## Work instructions
Set down every record below exactly as it appears, but without the pictures.

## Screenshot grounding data
* * * * *

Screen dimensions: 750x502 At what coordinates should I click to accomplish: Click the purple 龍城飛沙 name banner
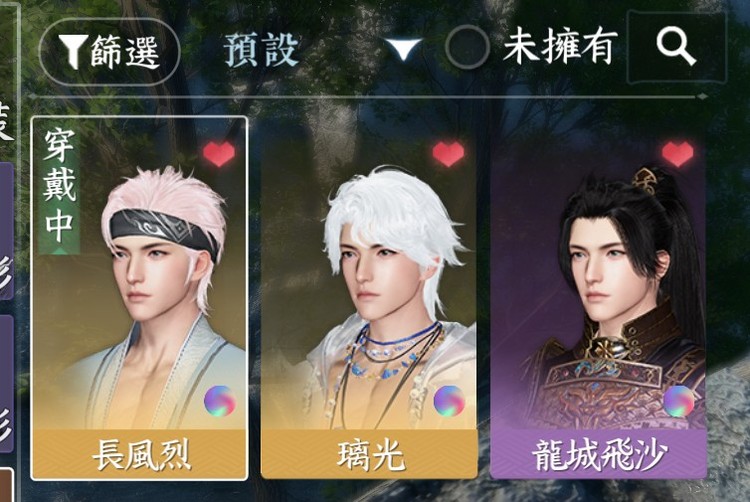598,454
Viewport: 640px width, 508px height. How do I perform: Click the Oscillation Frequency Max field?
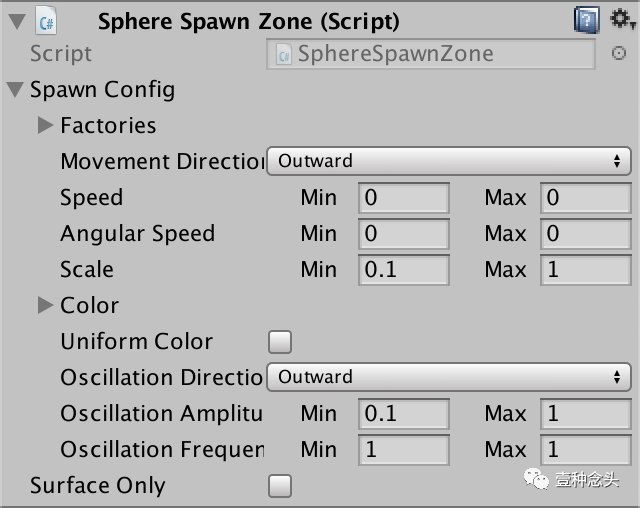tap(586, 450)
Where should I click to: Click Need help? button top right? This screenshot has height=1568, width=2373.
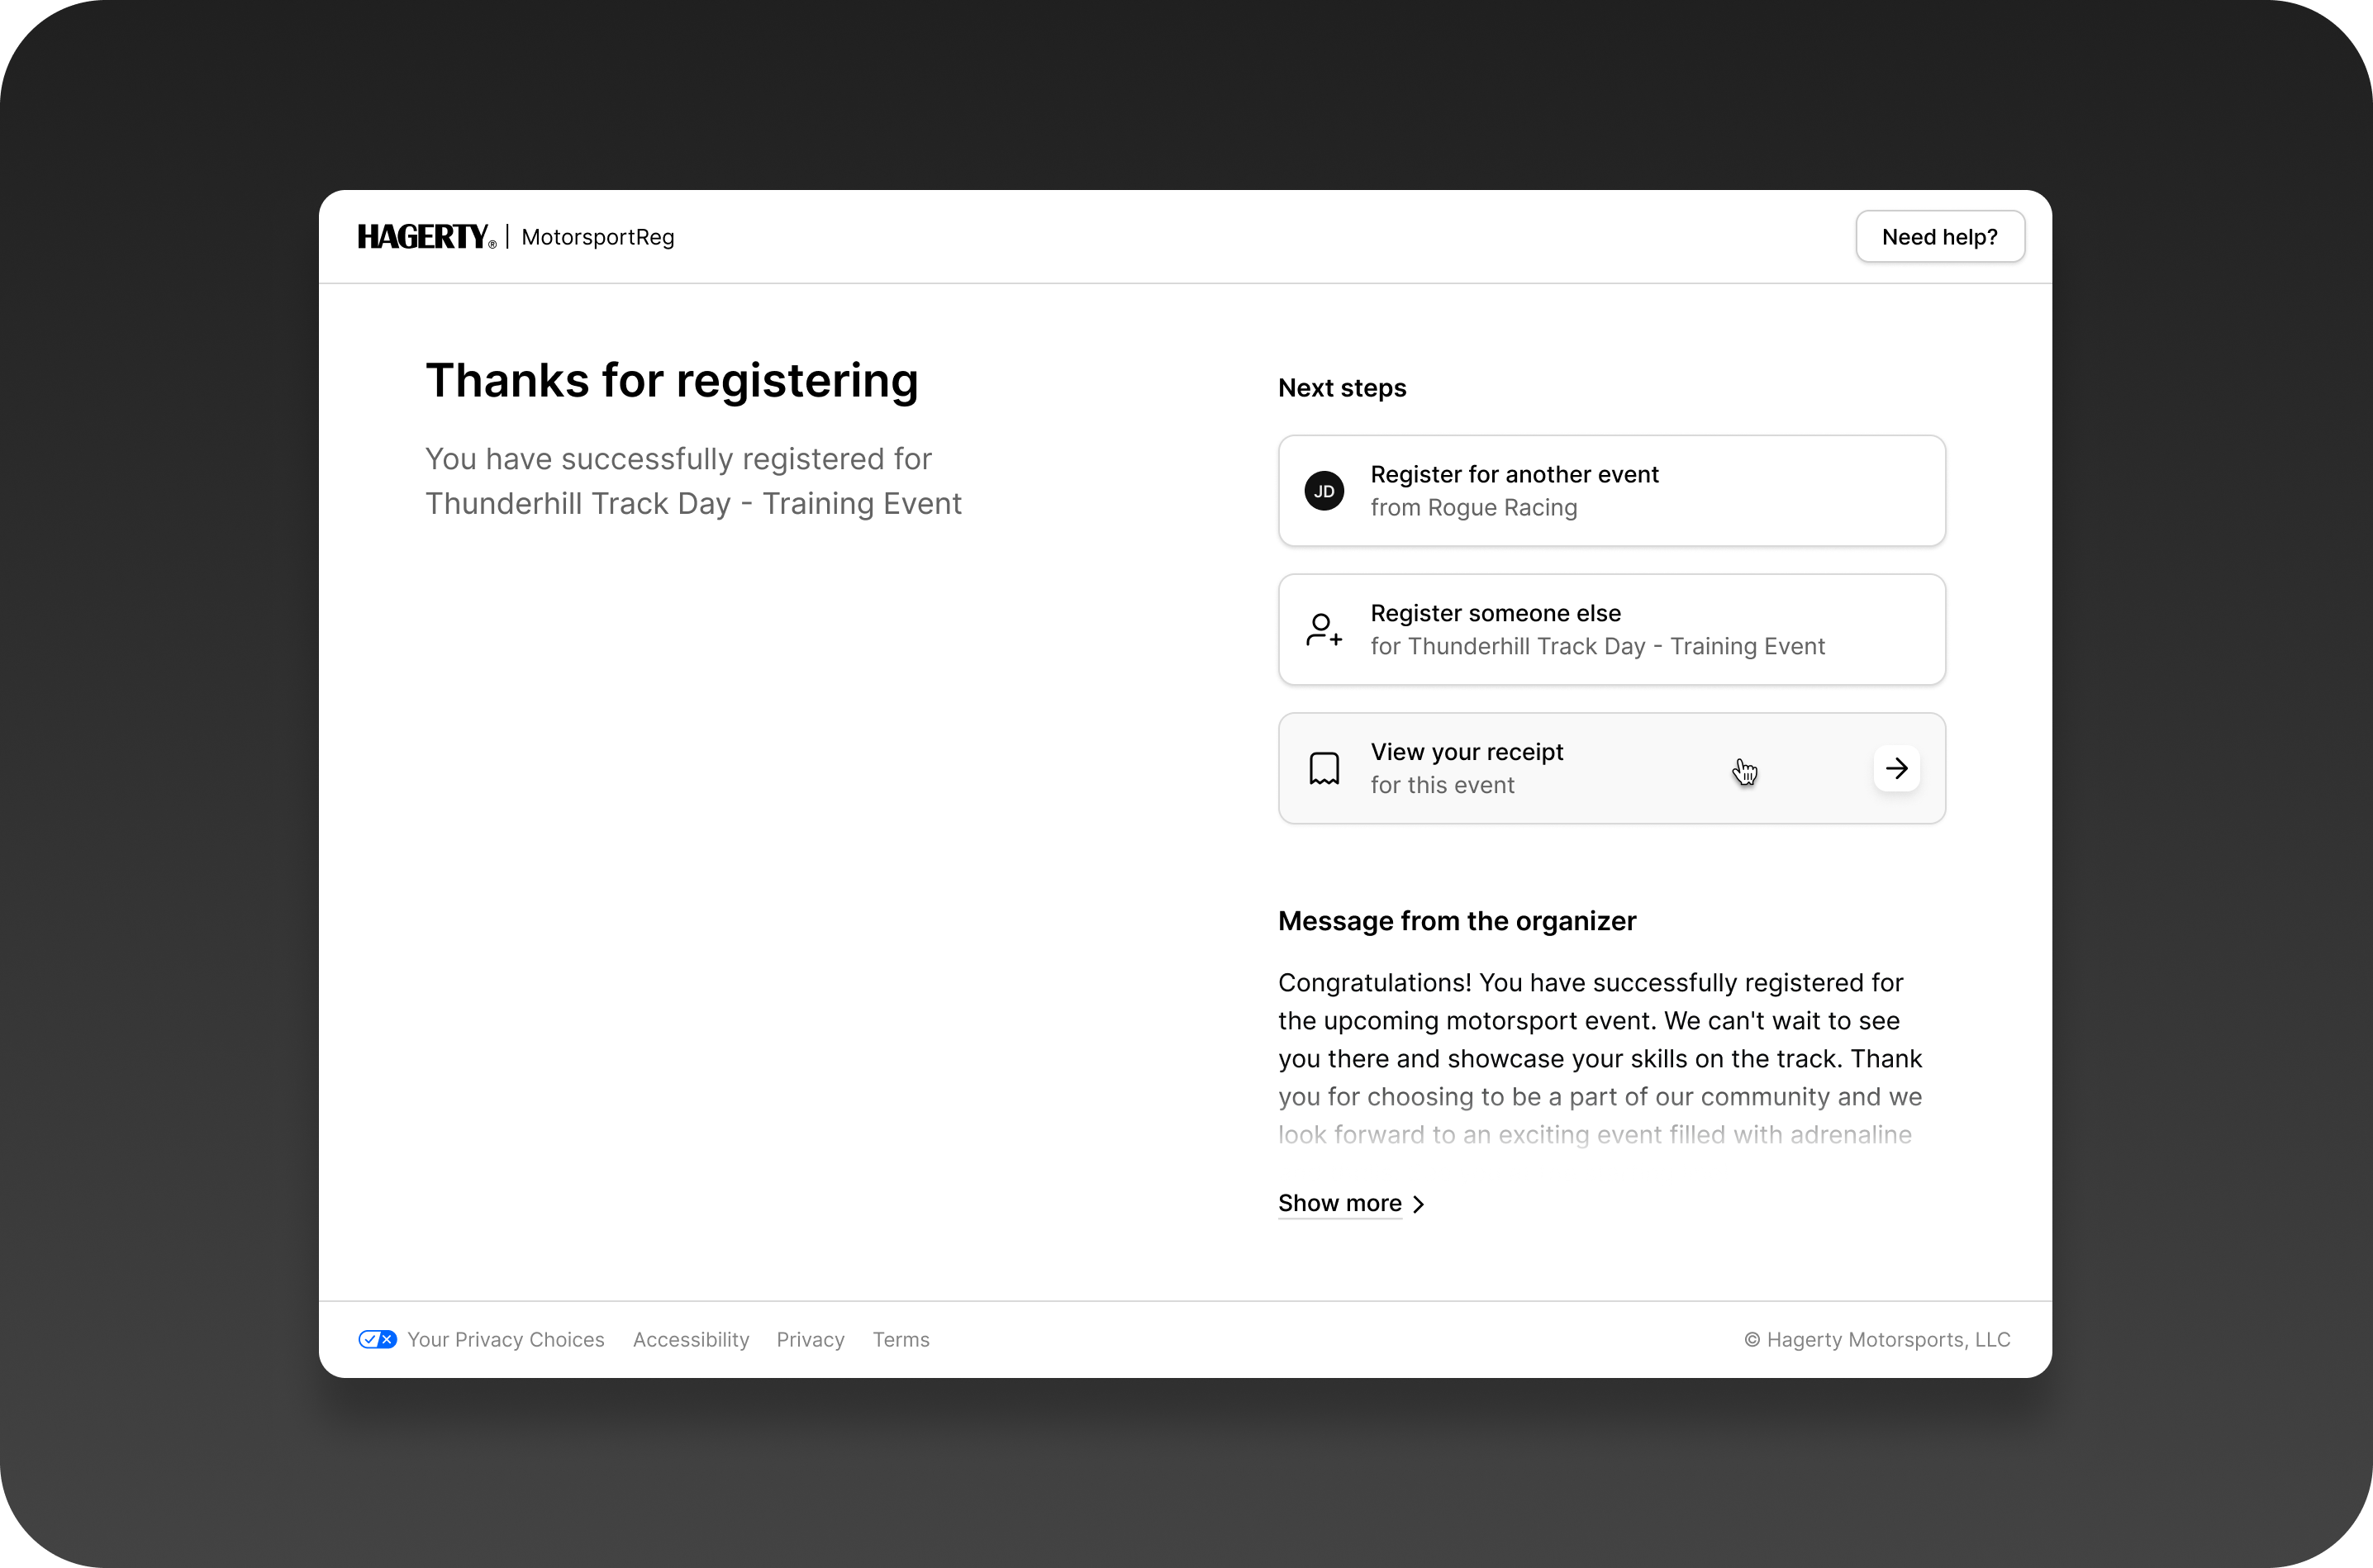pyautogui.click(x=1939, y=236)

* * * * *

## Result of this task
Screen dimensions: 750x502 At what coordinates should I click to accomplish: Click the purple 龍城飛沙 name banner
598,454
Viewport: 640px width, 508px height. How do I perform: Click the Oscillation Frequency Max field?
tap(586, 450)
Where should I click to: Click Need help? button top right? This screenshot has height=1568, width=2373.
pyautogui.click(x=1939, y=236)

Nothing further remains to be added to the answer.